* _Items from a dataset_:
§
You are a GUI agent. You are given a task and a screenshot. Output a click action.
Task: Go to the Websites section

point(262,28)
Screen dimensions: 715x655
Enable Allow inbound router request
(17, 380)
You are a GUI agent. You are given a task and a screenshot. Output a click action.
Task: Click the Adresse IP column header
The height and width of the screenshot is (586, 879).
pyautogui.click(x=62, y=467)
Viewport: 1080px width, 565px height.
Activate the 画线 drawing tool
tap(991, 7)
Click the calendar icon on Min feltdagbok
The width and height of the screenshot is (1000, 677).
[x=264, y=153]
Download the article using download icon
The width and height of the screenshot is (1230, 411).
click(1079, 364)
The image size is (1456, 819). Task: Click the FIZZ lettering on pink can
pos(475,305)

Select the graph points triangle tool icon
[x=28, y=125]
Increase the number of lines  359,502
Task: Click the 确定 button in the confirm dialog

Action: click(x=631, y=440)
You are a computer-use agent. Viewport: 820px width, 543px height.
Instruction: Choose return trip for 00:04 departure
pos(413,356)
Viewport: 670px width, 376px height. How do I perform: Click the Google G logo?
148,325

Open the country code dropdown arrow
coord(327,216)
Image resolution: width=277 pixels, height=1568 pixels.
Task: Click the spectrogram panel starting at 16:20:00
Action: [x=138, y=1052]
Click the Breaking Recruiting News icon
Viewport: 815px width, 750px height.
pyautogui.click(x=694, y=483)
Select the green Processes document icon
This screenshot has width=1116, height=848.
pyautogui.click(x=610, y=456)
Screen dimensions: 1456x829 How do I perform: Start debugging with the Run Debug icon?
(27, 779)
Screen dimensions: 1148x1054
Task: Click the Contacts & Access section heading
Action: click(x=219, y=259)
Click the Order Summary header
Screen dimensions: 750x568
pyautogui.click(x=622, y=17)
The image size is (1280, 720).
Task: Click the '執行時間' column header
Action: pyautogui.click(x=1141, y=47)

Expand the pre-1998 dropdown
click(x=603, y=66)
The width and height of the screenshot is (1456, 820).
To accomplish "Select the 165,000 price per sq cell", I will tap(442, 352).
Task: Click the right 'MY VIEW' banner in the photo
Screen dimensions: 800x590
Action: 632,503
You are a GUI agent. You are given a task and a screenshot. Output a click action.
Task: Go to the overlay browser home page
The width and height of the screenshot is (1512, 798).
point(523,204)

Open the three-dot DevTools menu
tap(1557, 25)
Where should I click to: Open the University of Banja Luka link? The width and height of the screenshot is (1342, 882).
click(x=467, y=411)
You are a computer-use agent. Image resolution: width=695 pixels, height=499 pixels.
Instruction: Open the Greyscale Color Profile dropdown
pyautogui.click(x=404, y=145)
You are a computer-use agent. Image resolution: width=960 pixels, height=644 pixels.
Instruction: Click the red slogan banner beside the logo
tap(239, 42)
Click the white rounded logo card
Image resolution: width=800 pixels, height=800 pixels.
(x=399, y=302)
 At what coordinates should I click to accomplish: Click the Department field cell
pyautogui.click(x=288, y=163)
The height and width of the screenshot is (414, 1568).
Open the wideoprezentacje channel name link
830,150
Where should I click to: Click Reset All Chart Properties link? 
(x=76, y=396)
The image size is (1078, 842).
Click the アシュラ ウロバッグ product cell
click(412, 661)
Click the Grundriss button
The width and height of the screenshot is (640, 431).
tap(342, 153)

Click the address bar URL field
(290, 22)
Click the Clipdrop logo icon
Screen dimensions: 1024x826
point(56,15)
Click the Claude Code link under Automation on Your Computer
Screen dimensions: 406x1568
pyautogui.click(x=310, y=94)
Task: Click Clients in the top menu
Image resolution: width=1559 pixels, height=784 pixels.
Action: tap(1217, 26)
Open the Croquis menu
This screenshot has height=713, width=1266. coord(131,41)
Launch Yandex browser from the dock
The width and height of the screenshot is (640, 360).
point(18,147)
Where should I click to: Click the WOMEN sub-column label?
§
Copy out all of the records above with nothing altered.

* _EXERCISE ANSWER_:
You are a GUI agent. You are given a task and a screenshot. Output a click action.
Task: Go to the Websites section

point(262,28)
Screen dimensions: 715x655
Enable Allow inbound router request
(17, 380)
You are a GUI agent. You are given a task and a screenshot. Output a click action.
Task: Click the Adresse IP column header
The height and width of the screenshot is (586, 879).
pyautogui.click(x=62, y=467)
Viewport: 1080px width, 565px height.
Activate the 画线 drawing tool
tap(991, 7)
Click the calendar icon on Min feltdagbok
The width and height of the screenshot is (1000, 677).
[x=264, y=153]
Download the article using download icon
The width and height of the screenshot is (1230, 411).
click(1079, 364)
The image size is (1456, 819). Task: Click the FIZZ lettering on pink can
pos(475,305)

Select the graph points triangle tool icon
[x=28, y=125]
Increase the number of lines  359,502
Task: Click the 确定 button in the confirm dialog

Action: click(x=631, y=440)
You are a computer-use agent. Viewport: 820px width, 543px height.
Instruction: Choose return trip for 00:04 departure
pos(413,356)
Viewport: 670px width, 376px height. How do I perform: Click the Google G logo?
148,325

Open the country code dropdown arrow
coord(327,216)
Image resolution: width=277 pixels, height=1568 pixels.
Task: Click the spectrogram panel starting at 16:20:00
Action: [x=138, y=1052]
Click the Breaking Recruiting News icon
Viewport: 815px width, 750px height.
pyautogui.click(x=694, y=483)
Select the green Processes document icon
This screenshot has width=1116, height=848.
pyautogui.click(x=610, y=456)
Screen dimensions: 1456x829 How do I perform: Start debugging with the Run Debug icon?
(27, 779)
Screen dimensions: 1148x1054
Task: Click the Contacts & Access section heading
Action: click(x=219, y=259)
Click the Order Summary header
Screen dimensions: 750x568
pyautogui.click(x=622, y=17)
The image size is (1280, 720).
Task: Click the '執行時間' column header
Action: pyautogui.click(x=1141, y=47)

Expand the pre-1998 dropdown
click(x=603, y=66)
The width and height of the screenshot is (1456, 820).
To accomplish "Select the 165,000 price per sq cell", I will tap(442, 352).
Task: Click the right 'MY VIEW' banner in the photo
Screen dimensions: 800x590
Action: 632,503
You are a GUI agent. You are given a task and a screenshot. Output a click action.
Task: Go to the overlay browser home page
The width and height of the screenshot is (1512, 798).
point(523,204)

Open the three-dot DevTools menu
tap(1557, 25)
Where should I click to: Open the University of Banja Luka link? The width and height of the screenshot is (1342, 882).
click(x=467, y=411)
You are a computer-use agent. Image resolution: width=695 pixels, height=499 pixels.
Instruction: Open the Greyscale Color Profile dropdown
pyautogui.click(x=404, y=145)
You are a computer-use agent. Image resolution: width=960 pixels, height=644 pixels.
Instruction: Click the red slogan banner beside the logo
tap(239, 42)
Click the white rounded logo card
Image resolution: width=800 pixels, height=800 pixels.
(x=399, y=302)
 At what coordinates should I click to accomplish: Click the Department field cell
pyautogui.click(x=288, y=163)
The height and width of the screenshot is (414, 1568).
Open the wideoprezentacje channel name link
830,150
Where should I click to: Click Reset All Chart Properties link? 
(x=76, y=396)
The image size is (1078, 842).
Click the アシュラ ウロバッグ product cell
click(412, 661)
Click the Grundriss button
The width and height of the screenshot is (640, 431).
tap(342, 153)

Click the address bar URL field
(290, 22)
Click the Clipdrop logo icon
Screen dimensions: 1024x826
point(56,15)
Click the Claude Code link under Automation on Your Computer
Screen dimensions: 406x1568
pyautogui.click(x=310, y=94)
Task: Click Clients in the top menu
Image resolution: width=1559 pixels, height=784 pixels.
Action: tap(1217, 26)
Open the Croquis menu
This screenshot has height=713, width=1266. coord(131,41)
Launch Yandex browser from the dock
The width and height of the screenshot is (640, 360).
point(18,147)
Where should I click to: Click the WOMEN sub-column label?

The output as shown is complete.